Main, who has a ranch in a nearby valley, is disappointed by the lack of enthusiasm for his renovation plans.

He was stunned, for example, when Wichman suggested creating a 9 percent hotel tax for Belmont, which would go to fund tourism efforts. Although it failed to gain the approval of the town’s advisory board, Main saw it as a “tax on me,” because only the inn would be targeted.

The final straw came as he tried to finalize his occupancy permit.

An inspector in the state fire marshal’s office had told Main to put up lighted exit signs. He said they weren’t there when he bought the inn, but he bought them and tried to comply. Then, on another visit, the inspector told Main told he needed emergency lighting in the saloon.

Main was concerned the lights and signs would hurt the building’s historic character.

State Fire Marshal Peter Mulvihill said his office didn’t want to take away from the building’s character, but that safety was still the main concern.

“If it’s dark outside and there’s smoke, could you get outside if the lights go out?” Mulvihill asked. He added that there had to be “some minimal level of emergency lighting should the power go out.”

Main wondered about that, too. The saloon is a small, a few paces wide at most, so he couldn’t imagine that it would be hard to get out. And when he bought the inn, he found no evidence that there had ever been emergency lighting or exit signs in the inn. Besides, there’s no electrical power running into Belmont. The previous owners used a generator. He installed a solar system and a windmill that generates electricity.

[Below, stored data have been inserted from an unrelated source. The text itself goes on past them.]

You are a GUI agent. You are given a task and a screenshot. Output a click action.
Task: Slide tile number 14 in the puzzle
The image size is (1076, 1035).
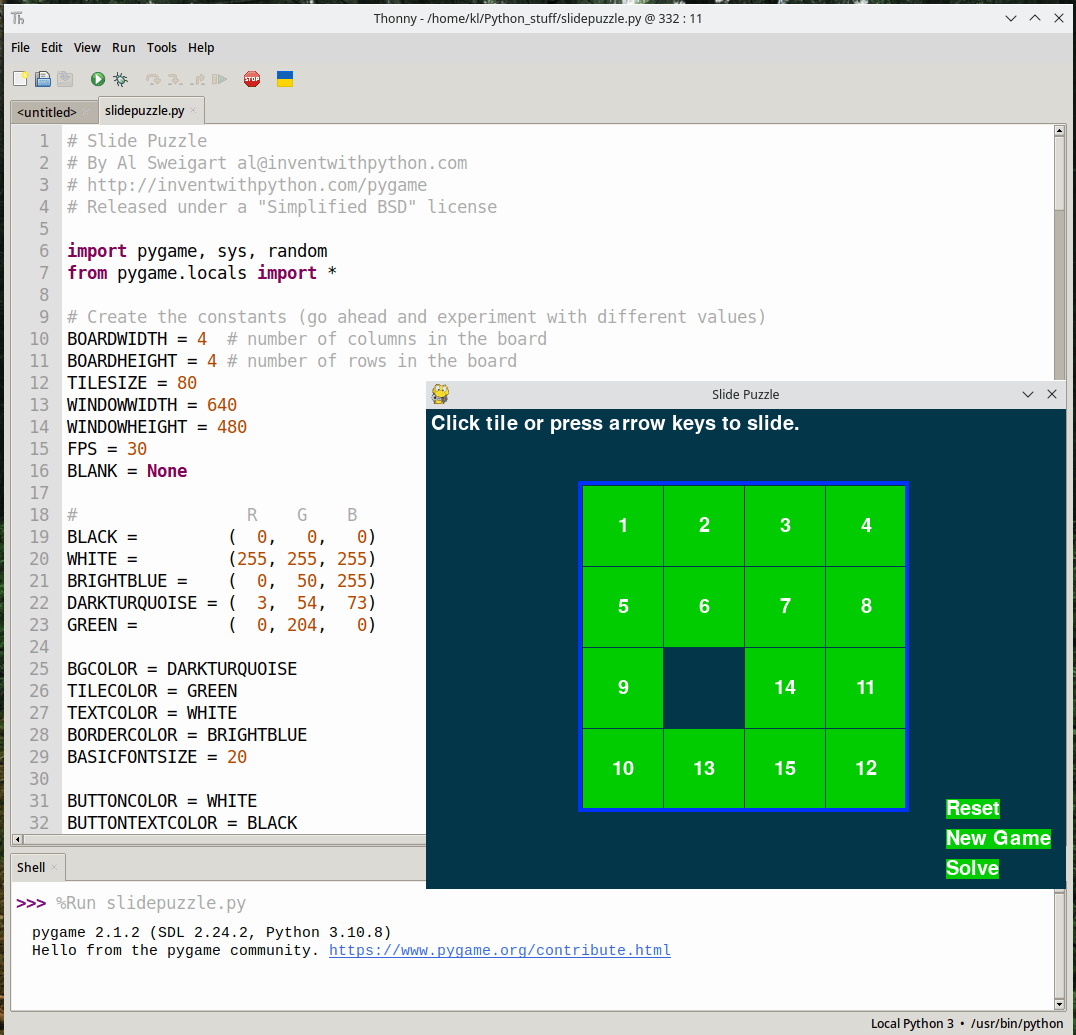[784, 687]
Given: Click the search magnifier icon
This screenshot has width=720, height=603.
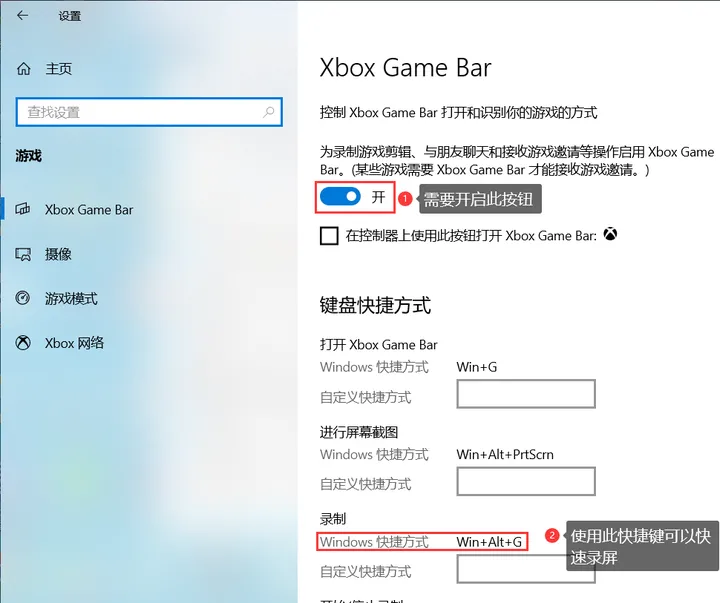Looking at the screenshot, I should tap(269, 112).
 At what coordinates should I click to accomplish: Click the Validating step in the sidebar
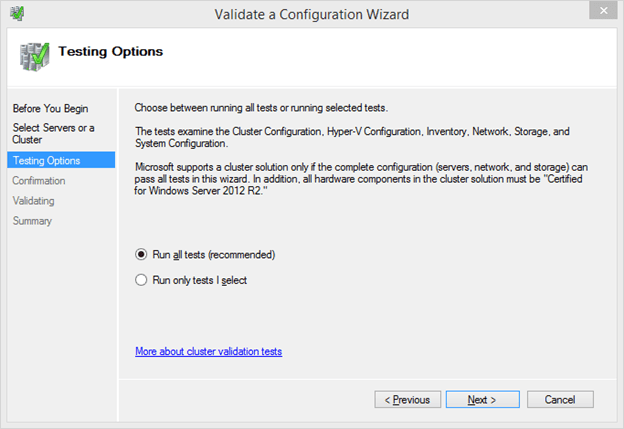(35, 201)
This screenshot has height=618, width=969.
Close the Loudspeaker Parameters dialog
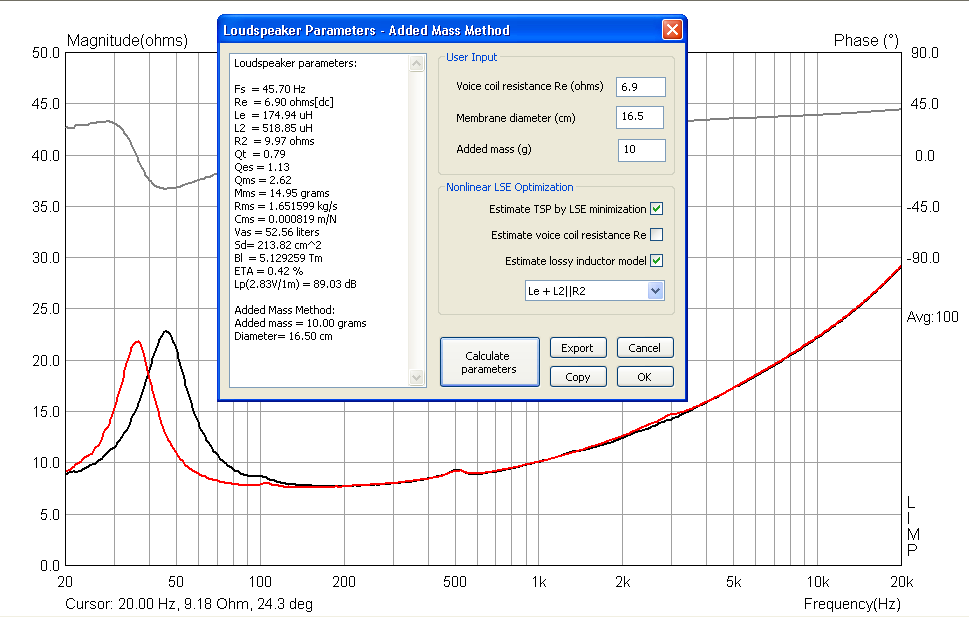coord(672,30)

Regardless, it didn’t make sense to Main. He was concerned about cutting into stone walls or running conduit up them and hanging signs and lights in a building that apparently never had them.

So instead of putting up exit signs or more emergency lighting, he put up private property signs around the inn.

“I just went back to my original plan: save the place,” he said. “I don’t need a business, but I’d like to have one.”

The inn is now only open to “family, friends and restoration volunteers” — people who will help with work projects to preserve the history.

Main looks around the inn, the old pictures on the wall, the antique wood stoves, the refinished floors and pauses, thinking about what’s next.

“I want to share,” he said. “I don’t want to be stingy.”